What is the car total loss process? Once you are in an accident, the insurance company must inspect the vehicle and determine whether the damage was substantial enough to declare a complete loss.
Most insurance companies will want to inspect the vehicles themselves. In most accidents, insurance companies have approved body shops write estimates and they eventually issue payment based on that estimate. However, when there is a potential for a car total loss, most insurance companies want their insurance adjuster to inspect the vehicle.
The reason for this is the conflict of interest that arises from the arrangement between the insurance company and the body shop. Body shops are in the business of fixing cars. They have a vested interest in quoting the repairs so the car can be fixed and not declare it a car total loss.
For all practical purposes this means that you will be waiting longer. Usually it takes two to three business days for the body shop to issue a repair estimate. If the claim adjuster or the field representative has to inspect and write their own estimate, then you will be waiting three to five more days to get to the location of your car.
Before the adjuster comes out, she/he will submit all pertinent information about your car (year, make, model, and mileage) to a third party company. This company usually is CCC Information Services Group, Inc. CCC will do a preliminary report to determine what the value of your car is so the adjuster knows what the insurance company would be looking to if there is a total loss.
Depending on your state law and the specific insurance company, there will be a car total loss when the insurance company believes that the cost to fix the car reaches 70%, 80%, or even 90% of its total value. It is always a good idea to ask the adjuster what is the threshold they use to determine a total loss.
When the vehicle is being estimated by the car total loss adjuster, this individual will be looking at the condition of the vehicle. They will note how "clean" the vehicle is, what is the exact mileage, and what equipment and options the car has. All of this information will be reflected in the final evaluation of the vehicle.
The adjuster will then submit the inspection report again to CCC. CCC will send a final report showing comparative prices for the vehicles in your local market. They will establish what the fair market value of the car is and what a fair offer of settlement would be. For more information on how to dispute this report visit: http://www.auto-insurance-claim-advice.com/car-total-loss-2.html.

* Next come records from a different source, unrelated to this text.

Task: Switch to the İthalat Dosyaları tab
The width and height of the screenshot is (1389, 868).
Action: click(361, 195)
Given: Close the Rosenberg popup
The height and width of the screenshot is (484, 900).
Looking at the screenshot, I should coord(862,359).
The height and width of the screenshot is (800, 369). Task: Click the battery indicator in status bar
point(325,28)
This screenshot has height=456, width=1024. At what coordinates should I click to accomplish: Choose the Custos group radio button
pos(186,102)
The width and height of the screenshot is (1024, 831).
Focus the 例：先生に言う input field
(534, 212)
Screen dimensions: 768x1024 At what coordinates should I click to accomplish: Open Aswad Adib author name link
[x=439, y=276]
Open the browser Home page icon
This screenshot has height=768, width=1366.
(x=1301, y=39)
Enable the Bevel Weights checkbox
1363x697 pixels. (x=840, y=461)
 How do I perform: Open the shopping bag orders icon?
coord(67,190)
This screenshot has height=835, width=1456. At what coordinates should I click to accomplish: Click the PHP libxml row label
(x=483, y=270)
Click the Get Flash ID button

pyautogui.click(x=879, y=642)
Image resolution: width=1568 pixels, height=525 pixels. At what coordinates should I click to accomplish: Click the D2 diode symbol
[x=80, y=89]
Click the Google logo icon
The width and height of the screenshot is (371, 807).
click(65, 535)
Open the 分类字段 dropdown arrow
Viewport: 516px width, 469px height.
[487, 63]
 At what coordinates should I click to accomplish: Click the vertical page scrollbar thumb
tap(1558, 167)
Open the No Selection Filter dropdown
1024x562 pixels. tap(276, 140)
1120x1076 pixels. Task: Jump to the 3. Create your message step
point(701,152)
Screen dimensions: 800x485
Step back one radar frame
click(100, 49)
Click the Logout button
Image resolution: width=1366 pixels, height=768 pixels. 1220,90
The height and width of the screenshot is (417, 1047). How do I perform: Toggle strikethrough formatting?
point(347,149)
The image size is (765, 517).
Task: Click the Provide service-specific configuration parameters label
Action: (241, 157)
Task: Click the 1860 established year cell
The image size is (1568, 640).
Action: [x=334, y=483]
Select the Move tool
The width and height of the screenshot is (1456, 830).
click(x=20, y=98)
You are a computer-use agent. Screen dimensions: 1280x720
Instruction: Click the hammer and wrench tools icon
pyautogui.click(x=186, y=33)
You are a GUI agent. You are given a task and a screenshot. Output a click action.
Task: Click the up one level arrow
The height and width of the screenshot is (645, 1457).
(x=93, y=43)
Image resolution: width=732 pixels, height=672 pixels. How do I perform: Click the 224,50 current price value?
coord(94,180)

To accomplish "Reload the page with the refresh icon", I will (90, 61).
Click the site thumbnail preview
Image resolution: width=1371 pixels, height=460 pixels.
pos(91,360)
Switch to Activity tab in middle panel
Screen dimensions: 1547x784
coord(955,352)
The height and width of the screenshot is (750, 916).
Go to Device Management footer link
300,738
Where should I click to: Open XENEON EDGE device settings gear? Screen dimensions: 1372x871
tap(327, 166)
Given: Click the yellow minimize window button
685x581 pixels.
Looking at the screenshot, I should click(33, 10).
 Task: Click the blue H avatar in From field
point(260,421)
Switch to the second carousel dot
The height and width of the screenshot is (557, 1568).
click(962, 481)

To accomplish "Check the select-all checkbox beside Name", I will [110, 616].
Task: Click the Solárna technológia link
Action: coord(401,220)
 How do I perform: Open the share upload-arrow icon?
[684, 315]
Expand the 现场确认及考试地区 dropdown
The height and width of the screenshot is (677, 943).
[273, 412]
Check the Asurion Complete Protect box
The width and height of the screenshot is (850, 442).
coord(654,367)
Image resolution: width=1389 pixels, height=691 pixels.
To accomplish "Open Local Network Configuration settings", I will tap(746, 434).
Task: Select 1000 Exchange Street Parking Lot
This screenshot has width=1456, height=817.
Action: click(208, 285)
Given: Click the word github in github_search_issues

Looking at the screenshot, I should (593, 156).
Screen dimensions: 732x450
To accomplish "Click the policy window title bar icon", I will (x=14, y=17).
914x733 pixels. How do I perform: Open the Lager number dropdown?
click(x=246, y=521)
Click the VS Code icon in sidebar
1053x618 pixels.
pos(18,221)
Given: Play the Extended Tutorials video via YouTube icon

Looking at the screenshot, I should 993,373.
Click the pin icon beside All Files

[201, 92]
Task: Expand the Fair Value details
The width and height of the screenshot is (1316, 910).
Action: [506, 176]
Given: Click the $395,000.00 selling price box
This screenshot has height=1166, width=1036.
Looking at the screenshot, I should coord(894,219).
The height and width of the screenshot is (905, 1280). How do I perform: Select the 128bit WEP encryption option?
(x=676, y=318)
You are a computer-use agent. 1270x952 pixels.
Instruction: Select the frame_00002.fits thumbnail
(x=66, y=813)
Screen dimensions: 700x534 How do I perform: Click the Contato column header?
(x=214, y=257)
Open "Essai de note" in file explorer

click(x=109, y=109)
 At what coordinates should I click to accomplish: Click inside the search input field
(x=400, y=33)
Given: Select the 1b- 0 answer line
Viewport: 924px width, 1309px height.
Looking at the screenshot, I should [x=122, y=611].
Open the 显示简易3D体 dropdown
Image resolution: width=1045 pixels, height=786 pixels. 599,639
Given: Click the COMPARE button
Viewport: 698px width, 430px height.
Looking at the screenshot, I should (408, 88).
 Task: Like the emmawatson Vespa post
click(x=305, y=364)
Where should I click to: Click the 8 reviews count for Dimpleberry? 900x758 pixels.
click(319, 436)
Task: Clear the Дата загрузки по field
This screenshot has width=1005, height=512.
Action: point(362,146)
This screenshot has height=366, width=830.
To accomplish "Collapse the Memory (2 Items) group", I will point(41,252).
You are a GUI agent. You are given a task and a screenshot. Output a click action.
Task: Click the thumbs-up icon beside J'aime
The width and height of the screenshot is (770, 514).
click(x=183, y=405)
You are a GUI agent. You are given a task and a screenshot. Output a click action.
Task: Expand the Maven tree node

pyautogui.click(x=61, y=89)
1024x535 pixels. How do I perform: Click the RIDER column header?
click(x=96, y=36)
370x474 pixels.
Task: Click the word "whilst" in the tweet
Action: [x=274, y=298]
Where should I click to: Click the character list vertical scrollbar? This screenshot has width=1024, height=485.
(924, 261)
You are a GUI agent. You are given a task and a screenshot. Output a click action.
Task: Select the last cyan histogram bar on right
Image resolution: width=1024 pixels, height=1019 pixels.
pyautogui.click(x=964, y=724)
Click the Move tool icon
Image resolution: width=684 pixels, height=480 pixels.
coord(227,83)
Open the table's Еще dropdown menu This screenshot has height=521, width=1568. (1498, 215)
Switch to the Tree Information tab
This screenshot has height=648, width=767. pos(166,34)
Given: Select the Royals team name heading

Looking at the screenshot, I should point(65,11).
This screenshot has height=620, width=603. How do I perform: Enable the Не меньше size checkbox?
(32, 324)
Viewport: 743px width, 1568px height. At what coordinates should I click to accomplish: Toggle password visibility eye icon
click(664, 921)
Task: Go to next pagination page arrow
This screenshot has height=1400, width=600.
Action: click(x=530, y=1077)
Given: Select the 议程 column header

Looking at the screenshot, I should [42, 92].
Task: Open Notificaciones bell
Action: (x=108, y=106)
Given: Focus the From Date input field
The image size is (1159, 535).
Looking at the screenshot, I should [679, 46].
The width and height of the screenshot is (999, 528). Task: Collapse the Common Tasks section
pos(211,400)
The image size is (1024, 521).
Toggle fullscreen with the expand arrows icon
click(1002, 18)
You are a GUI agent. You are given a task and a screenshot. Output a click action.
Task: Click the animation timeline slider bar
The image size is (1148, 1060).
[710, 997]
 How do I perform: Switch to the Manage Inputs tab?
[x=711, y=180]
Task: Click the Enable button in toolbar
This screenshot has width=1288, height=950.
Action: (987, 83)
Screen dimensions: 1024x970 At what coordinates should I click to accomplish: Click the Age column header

Next, the adjuster must determine who the lien holder of the vehicle is. If you have a car loan, the insurance adjuster must get that information so they can contact the bank to determine how much is owed. There are different requirements insurance companies must follow. If the insurance company you are dealing with is your own (you are claiming the car total loss against your own insurance company) then they will be bound by the terms of the policy, which 99% of the time requires them to pay the bank first. If you are making a total loss against someone else's insurance company (the person that hit you), then this requirement does not exist (there is no actual policy to be bound by).
If you have a loan, then the insurance adjuster will request from the bank a Letter of Guarantee. This letter is an agreement between the bank and the insurance company that for the payment of x amount, the bank will release the title of the car to the insurance company directly. This process usually takes four to five days.
If the amount you owe for the car is less than what the insurance company will pay for the car total loss, then the insurance company will pay the loan amount and then issue you a second check directly. If the loan amount is higher than what the car total loss offer, then you will be upside down your loan. You will be required to continue making payments even though the car title will be transferred to the insurance company.